Only Ponting would be able to throw light on it why did he choose to bat first on the greenest pitch of the SCG in many years with the overcast conditions making batting the toughest of propositions on the opening day.
The kind of fast bowling attack the Australians possessed they would not have taken long to dispose of the tourists on the first day. They would have brutally exposed Pakistan’s weaknesses in the batting department.
There was not a single logical reason that would have prompted any captain winning the toss to bat first in the prevailing circumstances. As I said it’s only Ponting who would have known it. May be it was a team decision and the team management who desired putting their own boys instead of the opponents to test.
It was being believed that Ponting has stopped inserting the opposition after one of his such moves had backfired a few years ago. Well can we expect him to give playing hook shot after getting caught in the deep in the first innings of the Sydney Test. Certainly not. Therefore I don’t find any justification in not having put Pakistan into bat.

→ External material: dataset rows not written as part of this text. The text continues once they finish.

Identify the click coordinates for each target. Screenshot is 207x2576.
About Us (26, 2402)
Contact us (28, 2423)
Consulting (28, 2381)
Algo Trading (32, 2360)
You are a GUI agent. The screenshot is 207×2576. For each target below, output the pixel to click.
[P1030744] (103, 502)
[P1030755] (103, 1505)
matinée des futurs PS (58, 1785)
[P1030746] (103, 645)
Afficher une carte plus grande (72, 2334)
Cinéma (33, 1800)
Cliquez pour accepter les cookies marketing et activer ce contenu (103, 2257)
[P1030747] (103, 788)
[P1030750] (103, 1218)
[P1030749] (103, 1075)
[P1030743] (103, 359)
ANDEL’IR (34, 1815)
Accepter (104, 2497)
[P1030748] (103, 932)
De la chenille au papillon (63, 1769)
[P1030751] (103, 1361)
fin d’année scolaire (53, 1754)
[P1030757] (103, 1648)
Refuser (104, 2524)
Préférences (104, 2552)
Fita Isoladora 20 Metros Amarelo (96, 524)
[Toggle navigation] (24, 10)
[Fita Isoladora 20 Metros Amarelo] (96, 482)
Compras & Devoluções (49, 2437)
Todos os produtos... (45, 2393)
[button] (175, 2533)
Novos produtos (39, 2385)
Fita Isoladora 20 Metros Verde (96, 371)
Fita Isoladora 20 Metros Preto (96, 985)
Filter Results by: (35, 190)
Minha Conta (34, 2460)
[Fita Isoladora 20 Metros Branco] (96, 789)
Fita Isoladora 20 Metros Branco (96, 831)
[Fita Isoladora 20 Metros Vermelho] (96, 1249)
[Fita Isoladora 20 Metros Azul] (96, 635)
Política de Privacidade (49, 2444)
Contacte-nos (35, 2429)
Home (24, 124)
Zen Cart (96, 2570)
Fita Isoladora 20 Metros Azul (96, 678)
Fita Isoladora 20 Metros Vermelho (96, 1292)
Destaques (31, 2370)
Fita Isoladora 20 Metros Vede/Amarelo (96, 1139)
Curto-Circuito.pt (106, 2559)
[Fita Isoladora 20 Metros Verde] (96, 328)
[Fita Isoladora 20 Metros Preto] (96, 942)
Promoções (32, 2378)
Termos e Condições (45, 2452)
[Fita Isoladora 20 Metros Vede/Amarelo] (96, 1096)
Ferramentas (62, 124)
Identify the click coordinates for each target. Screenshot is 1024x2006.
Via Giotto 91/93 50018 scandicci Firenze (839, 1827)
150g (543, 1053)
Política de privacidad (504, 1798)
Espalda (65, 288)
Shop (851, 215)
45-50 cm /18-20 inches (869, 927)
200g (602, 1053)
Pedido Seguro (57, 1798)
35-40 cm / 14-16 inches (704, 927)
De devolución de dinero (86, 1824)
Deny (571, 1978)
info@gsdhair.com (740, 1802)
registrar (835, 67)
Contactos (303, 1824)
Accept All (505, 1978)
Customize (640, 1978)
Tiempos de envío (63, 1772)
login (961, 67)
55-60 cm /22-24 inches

As it turned out the Australians were routed on the first day and as the weather improved on the following day Pakistan managed to post a much higher total than they would have been able to do a day earlier.
For all practical purposes the Australians had forfeited their first innings. Then they dropped catches to let Pakistan secure a lead that was into mammoth proportions. Or were they experimenting on winning a Test match after having conceded a first innings lead in the excess of 200.
The kind of batting form Ponting and his deputy Michael Clarke have been in during the summer there were remote possibilities of the hosts responding with a gigantic total as they used to do until a few years ago.
Not surprisingly Pakistan’s bowling had lost the bite when the Australians started their second innings with 206 runs in arrears. The solid opening stand between Shane Watson and Philip Hughes had laid the foundation for a big total but the failure of Ponting and Clarke undid their good work.
Pakistan were always expected to struggle while chasing any target over 150 and there was not much element of surprise when they collpased on the fourth afternoon to surrender the series before the third and final Test.